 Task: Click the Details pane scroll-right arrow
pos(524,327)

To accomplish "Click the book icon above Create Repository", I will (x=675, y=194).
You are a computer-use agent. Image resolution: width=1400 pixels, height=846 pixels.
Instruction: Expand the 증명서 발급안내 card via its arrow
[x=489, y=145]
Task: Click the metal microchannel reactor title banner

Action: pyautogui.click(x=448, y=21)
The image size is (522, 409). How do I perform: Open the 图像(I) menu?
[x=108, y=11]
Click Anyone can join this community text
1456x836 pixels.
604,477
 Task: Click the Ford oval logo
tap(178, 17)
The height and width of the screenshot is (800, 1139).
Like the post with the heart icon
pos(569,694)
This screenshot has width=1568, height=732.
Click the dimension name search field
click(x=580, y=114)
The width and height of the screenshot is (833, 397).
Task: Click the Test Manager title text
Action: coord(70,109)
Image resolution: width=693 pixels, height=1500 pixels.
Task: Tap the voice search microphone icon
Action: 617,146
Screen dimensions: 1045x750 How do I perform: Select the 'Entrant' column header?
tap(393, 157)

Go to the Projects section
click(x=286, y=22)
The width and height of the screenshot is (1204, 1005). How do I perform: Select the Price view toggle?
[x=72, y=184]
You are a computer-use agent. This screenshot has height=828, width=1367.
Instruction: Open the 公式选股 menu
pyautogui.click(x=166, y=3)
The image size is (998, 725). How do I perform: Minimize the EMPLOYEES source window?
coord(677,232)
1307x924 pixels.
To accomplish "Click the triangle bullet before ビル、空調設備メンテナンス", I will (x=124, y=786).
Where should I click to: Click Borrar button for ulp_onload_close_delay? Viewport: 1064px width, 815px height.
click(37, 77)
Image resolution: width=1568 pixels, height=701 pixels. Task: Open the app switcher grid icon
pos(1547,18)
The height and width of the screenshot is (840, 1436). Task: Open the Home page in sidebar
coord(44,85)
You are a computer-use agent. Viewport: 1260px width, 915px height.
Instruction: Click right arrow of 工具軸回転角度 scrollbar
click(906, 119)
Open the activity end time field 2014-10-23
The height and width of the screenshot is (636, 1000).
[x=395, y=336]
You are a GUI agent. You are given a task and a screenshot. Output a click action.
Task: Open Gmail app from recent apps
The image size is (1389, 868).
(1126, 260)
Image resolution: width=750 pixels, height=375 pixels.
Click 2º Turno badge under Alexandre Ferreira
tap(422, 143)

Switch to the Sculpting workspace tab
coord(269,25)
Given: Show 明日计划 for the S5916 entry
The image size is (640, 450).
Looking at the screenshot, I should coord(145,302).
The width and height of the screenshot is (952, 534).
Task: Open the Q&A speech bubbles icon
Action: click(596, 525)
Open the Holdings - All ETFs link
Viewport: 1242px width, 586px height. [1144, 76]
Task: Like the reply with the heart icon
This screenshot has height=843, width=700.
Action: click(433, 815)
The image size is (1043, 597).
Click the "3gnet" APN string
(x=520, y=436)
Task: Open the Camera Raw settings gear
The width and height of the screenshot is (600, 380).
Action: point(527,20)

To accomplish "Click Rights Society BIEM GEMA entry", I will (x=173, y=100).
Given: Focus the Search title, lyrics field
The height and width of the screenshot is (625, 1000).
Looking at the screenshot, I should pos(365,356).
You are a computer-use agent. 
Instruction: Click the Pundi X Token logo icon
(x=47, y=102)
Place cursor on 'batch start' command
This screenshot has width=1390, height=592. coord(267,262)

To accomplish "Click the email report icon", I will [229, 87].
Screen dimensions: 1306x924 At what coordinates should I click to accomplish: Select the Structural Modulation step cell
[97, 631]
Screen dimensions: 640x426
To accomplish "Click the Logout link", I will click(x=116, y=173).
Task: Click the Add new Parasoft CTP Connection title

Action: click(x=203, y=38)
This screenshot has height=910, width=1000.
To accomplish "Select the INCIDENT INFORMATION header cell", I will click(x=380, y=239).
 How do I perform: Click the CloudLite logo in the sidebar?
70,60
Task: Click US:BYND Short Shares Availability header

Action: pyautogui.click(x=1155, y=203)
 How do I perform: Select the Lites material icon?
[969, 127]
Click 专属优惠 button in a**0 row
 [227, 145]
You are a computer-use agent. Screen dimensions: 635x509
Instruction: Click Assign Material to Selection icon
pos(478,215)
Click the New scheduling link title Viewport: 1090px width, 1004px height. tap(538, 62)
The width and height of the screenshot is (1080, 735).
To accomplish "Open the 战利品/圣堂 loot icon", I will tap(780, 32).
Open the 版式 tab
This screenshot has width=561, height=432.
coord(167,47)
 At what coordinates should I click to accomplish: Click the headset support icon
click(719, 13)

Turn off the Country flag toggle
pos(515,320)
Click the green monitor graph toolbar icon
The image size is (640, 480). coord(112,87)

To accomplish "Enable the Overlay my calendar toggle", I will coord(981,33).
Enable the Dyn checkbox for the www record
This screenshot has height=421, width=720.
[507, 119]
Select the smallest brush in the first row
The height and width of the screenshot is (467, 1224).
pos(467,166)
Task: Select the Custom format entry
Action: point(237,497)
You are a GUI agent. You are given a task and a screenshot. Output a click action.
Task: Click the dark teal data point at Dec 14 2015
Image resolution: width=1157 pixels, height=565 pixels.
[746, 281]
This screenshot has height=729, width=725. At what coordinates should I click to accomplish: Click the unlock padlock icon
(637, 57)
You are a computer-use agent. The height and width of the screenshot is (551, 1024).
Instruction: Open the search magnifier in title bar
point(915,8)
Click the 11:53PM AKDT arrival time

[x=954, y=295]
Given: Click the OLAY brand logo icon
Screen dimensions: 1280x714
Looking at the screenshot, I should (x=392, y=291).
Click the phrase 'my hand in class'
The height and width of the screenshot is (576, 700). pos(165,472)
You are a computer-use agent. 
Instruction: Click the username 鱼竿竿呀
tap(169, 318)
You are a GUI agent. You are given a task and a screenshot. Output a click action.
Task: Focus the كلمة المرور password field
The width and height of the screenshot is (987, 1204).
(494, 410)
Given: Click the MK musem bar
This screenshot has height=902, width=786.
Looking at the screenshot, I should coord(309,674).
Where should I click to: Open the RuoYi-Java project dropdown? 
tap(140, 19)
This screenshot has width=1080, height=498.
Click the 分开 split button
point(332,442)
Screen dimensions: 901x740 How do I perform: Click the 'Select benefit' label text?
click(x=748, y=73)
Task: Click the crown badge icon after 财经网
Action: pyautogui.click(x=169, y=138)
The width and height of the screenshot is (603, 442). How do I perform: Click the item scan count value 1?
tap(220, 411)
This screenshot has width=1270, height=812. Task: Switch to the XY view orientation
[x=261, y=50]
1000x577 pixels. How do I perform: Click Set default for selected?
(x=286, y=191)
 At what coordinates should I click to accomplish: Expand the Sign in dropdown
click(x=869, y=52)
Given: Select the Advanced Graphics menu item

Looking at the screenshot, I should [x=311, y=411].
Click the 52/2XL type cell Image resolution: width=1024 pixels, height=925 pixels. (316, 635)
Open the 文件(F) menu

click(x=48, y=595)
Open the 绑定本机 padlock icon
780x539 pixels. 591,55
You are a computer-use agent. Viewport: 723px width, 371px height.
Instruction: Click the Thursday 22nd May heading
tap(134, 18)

What this task involves -
The full listing is to be written out again, exactly as shown.

Exercise result -
 Task: Click the Details pane scroll-right arrow
pos(524,327)

To accomplish "Click the book icon above Create Repository", I will (x=675, y=194).
You are a computer-use agent. Image resolution: width=1400 pixels, height=846 pixels.
Instruction: Expand the 증명서 발급안내 card via its arrow
[x=489, y=145]
Task: Click the metal microchannel reactor title banner

Action: pyautogui.click(x=448, y=21)
The image size is (522, 409). How do I perform: Open the 图像(I) menu?
[x=108, y=11]
Click Anyone can join this community text
1456x836 pixels.
604,477
 Task: Click the Ford oval logo
tap(178, 17)
The height and width of the screenshot is (800, 1139).
Like the post with the heart icon
pos(569,694)
This screenshot has width=1568, height=732.
Click the dimension name search field
click(x=580, y=114)
The width and height of the screenshot is (833, 397).
Task: Click the Test Manager title text
Action: coord(70,109)
Image resolution: width=693 pixels, height=1500 pixels.
Task: Tap the voice search microphone icon
Action: 617,146
Screen dimensions: 1045x750 How do I perform: Select the 'Entrant' column header?
tap(393, 157)

Go to the Projects section
click(x=286, y=22)
The width and height of the screenshot is (1204, 1005). How do I perform: Select the Price view toggle?
[x=72, y=184]
You are a computer-use agent. This screenshot has height=828, width=1367.
Instruction: Open the 公式选股 menu
pyautogui.click(x=166, y=3)
The image size is (998, 725). How do I perform: Minimize the EMPLOYEES source window?
coord(677,232)
1307x924 pixels.
To accomplish "Click the triangle bullet before ビル、空調設備メンテナンス", I will (x=124, y=786).
Where should I click to: Click Borrar button for ulp_onload_close_delay? Viewport: 1064px width, 815px height.
click(37, 77)
Image resolution: width=1568 pixels, height=701 pixels. Task: Open the app switcher grid icon
pos(1547,18)
The height and width of the screenshot is (840, 1436). Task: Open the Home page in sidebar
coord(44,85)
You are a computer-use agent. Viewport: 1260px width, 915px height.
Instruction: Click right arrow of 工具軸回転角度 scrollbar
click(906, 119)
Open the activity end time field 2014-10-23
The height and width of the screenshot is (636, 1000).
[x=395, y=336]
You are a GUI agent. You are given a task and a screenshot. Output a click action.
Task: Open Gmail app from recent apps
The image size is (1389, 868).
(1126, 260)
Image resolution: width=750 pixels, height=375 pixels.
Click 2º Turno badge under Alexandre Ferreira
tap(422, 143)

Switch to the Sculpting workspace tab
coord(269,25)
Given: Show 明日计划 for the S5916 entry
The image size is (640, 450).
Looking at the screenshot, I should coord(145,302).
The width and height of the screenshot is (952, 534).
Task: Open the Q&A speech bubbles icon
Action: click(596, 525)
Open the Holdings - All ETFs link
Viewport: 1242px width, 586px height. [1144, 76]
Task: Like the reply with the heart icon
This screenshot has height=843, width=700.
Action: click(433, 815)
The image size is (1043, 597).
Click the "3gnet" APN string
(x=520, y=436)
Task: Open the Camera Raw settings gear
The width and height of the screenshot is (600, 380).
Action: point(527,20)

To accomplish "Click Rights Society BIEM GEMA entry", I will (x=173, y=100).
Given: Focus the Search title, lyrics field
The height and width of the screenshot is (625, 1000).
Looking at the screenshot, I should pos(365,356).
You are a computer-use agent. 
Instruction: Click the Pundi X Token logo icon
(x=47, y=102)
Place cursor on 'batch start' command
This screenshot has width=1390, height=592. coord(267,262)

To accomplish "Click the email report icon", I will [229, 87].
Screen dimensions: 1306x924 At what coordinates should I click to accomplish: Select the Structural Modulation step cell
[97, 631]
Screen dimensions: 640x426
To accomplish "Click the Logout link", I will click(x=116, y=173).
Task: Click the Add new Parasoft CTP Connection title

Action: click(x=203, y=38)
This screenshot has height=910, width=1000.
To accomplish "Select the INCIDENT INFORMATION header cell", I will click(x=380, y=239).
 How do I perform: Click the CloudLite logo in the sidebar?
70,60
Task: Click US:BYND Short Shares Availability header

Action: pyautogui.click(x=1155, y=203)
 How do I perform: Select the Lites material icon?
[969, 127]
Click 专属优惠 button in a**0 row
 [227, 145]
You are a computer-use agent. Screen dimensions: 635x509
Instruction: Click Assign Material to Selection icon
pos(478,215)
Click the New scheduling link title Viewport: 1090px width, 1004px height. tap(538, 62)
The width and height of the screenshot is (1080, 735).
To accomplish "Open the 战利品/圣堂 loot icon", I will tap(780, 32).
Open the 版式 tab
This screenshot has width=561, height=432.
coord(167,47)
 At what coordinates should I click to accomplish: Click the headset support icon
click(719, 13)

Turn off the Country flag toggle
pos(515,320)
Click the green monitor graph toolbar icon
The image size is (640, 480). coord(112,87)

To accomplish "Enable the Overlay my calendar toggle", I will coord(981,33).
Enable the Dyn checkbox for the www record
This screenshot has height=421, width=720.
[507, 119]
Select the smallest brush in the first row
The height and width of the screenshot is (467, 1224).
pos(467,166)
Task: Select the Custom format entry
Action: point(237,497)
You are a GUI agent. You are given a task and a screenshot. Output a click action.
Task: Click the dark teal data point at Dec 14 2015
Image resolution: width=1157 pixels, height=565 pixels.
[746, 281]
This screenshot has height=729, width=725. At what coordinates should I click to accomplish: Click the unlock padlock icon
(637, 57)
You are a computer-use agent. The height and width of the screenshot is (551, 1024).
Instruction: Open the search magnifier in title bar
point(915,8)
Click the 11:53PM AKDT arrival time

[x=954, y=295]
Given: Click the OLAY brand logo icon
Screen dimensions: 1280x714
Looking at the screenshot, I should (x=392, y=291).
Click the phrase 'my hand in class'
The height and width of the screenshot is (576, 700). pos(165,472)
You are a computer-use agent. 
Instruction: Click the username 鱼竿竿呀
tap(169, 318)
You are a GUI agent. You are given a task and a screenshot. Output a click action.
Task: Focus the كلمة المرور password field
The width and height of the screenshot is (987, 1204).
(494, 410)
Given: Click the MK musem bar
This screenshot has height=902, width=786.
Looking at the screenshot, I should coord(309,674).
Where should I click to: Open the RuoYi-Java project dropdown? 
tap(140, 19)
This screenshot has width=1080, height=498.
Click the 分开 split button
point(332,442)
Screen dimensions: 901x740 How do I perform: Click the 'Select benefit' label text?
click(x=748, y=73)
Task: Click the crown badge icon after 财经网
Action: pyautogui.click(x=169, y=138)
The width and height of the screenshot is (603, 442). How do I perform: Click the item scan count value 1?
tap(220, 411)
This screenshot has width=1270, height=812. Task: Switch to the XY view orientation
[x=261, y=50]
1000x577 pixels. How do I perform: Click Set default for selected?
(x=286, y=191)
 At what coordinates should I click to accomplish: Expand the Sign in dropdown
click(x=869, y=52)
Given: Select the Advanced Graphics menu item

Looking at the screenshot, I should [x=311, y=411].
Click the 52/2XL type cell Image resolution: width=1024 pixels, height=925 pixels. (316, 635)
Open the 文件(F) menu

click(x=48, y=595)
Open the 绑定本机 padlock icon
780x539 pixels. 591,55
You are a computer-use agent. Viewport: 723px width, 371px height.
Instruction: Click the Thursday 22nd May heading
tap(134, 18)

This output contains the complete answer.